Under Transformative Practice, Murphy includes new virtues, graces, exceptional, or metanormal capacities that can occur as a by-product of a discipline not directly aimed at inducing such experiences or phenomena. Such disciplines can be "religious, yogic, shamanic, athletic, somatic, therapeutic, or martial-arts related," or they can be professional activities associated with arts, crafts, or other vocations, or they may be related to "common activities such as parenting or marriage" or other interpersonal relationships. Our term for these activities is Project of Transcendence. A person can engage in one or more projects, which involve many opportunities for exceptional human experiences, and a major component of the process involves working on, amplifying--and even performing them. Integral practice, on the other hand, is a disciplined activity that is deliberately aimed at cultivating exceptional and/or metanormal functioning.

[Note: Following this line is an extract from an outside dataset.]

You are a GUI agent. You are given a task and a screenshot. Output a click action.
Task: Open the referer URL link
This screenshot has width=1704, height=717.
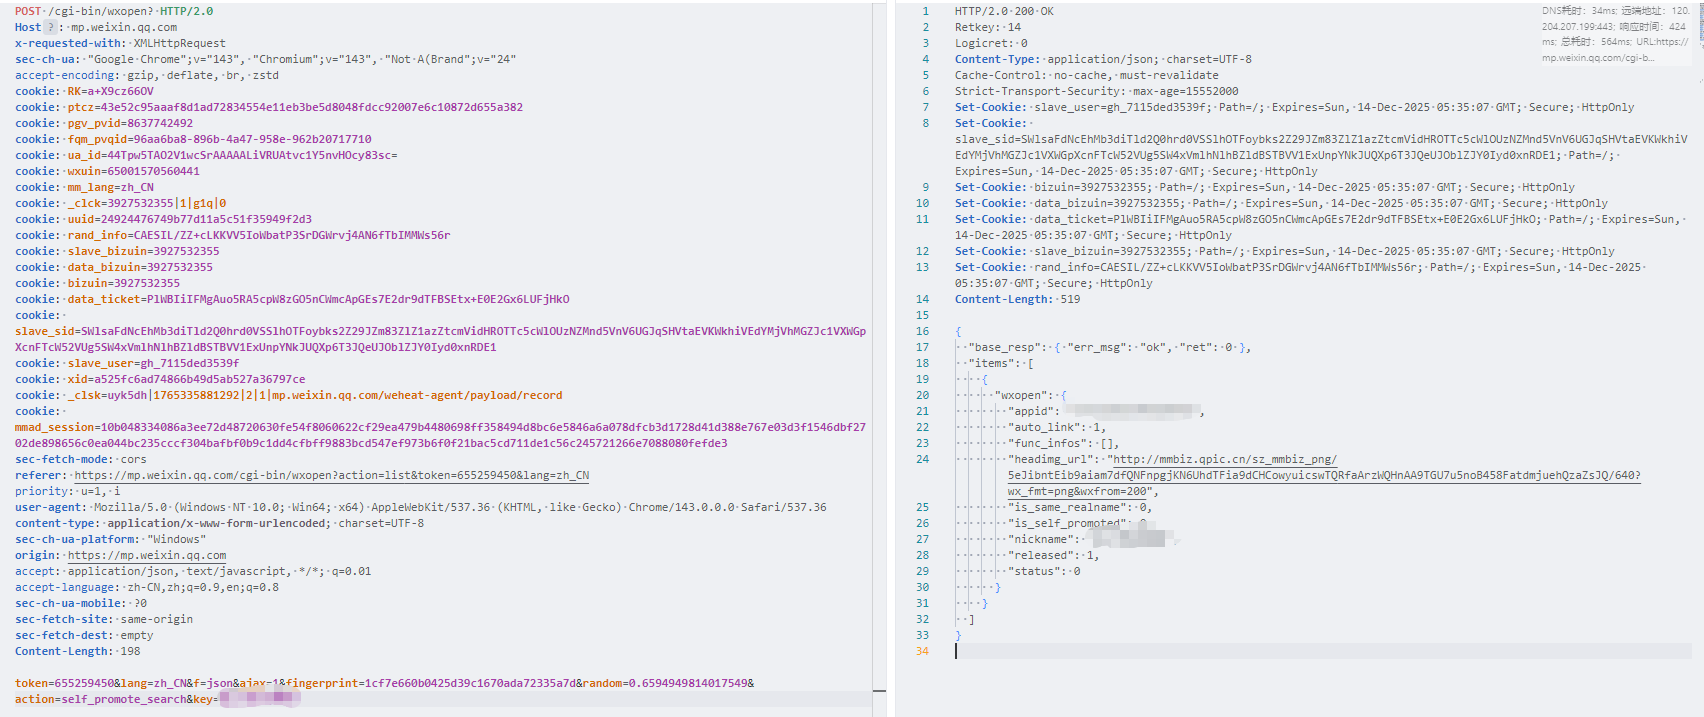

Ultimately we are engaged in a cosmic evolutionary process in which energy is transformed into life and life undergoes many transformations, including human beings and other primates. Humans have the capacity for becoming more conscious. This is a developmental process in which different levels or perhaps even stages of consciousness are characterized by forms of knowledge that are inconceivable at earlier levels. At the highest stage I can conceive (thus far), humans have the potential for being conscious of the universe as who they are. Humans also have the potential of becoming more conscious—and the ability to learn from other species how to become more conscious in different ways (through experience, not experiment). And, as Murphy has so ably documented, humans are capable of cellular consciousness. I believe we are also capable of both botanical and mineral consciousness. Human potential, in short, includes the capacity to know everything in creation, not simply objectively, from the outside, but subjectively, from the inside. Both kinds of knowledge are necessary to evolve consciousness.

This is the promise of both working with exceptional human experience and integral practice.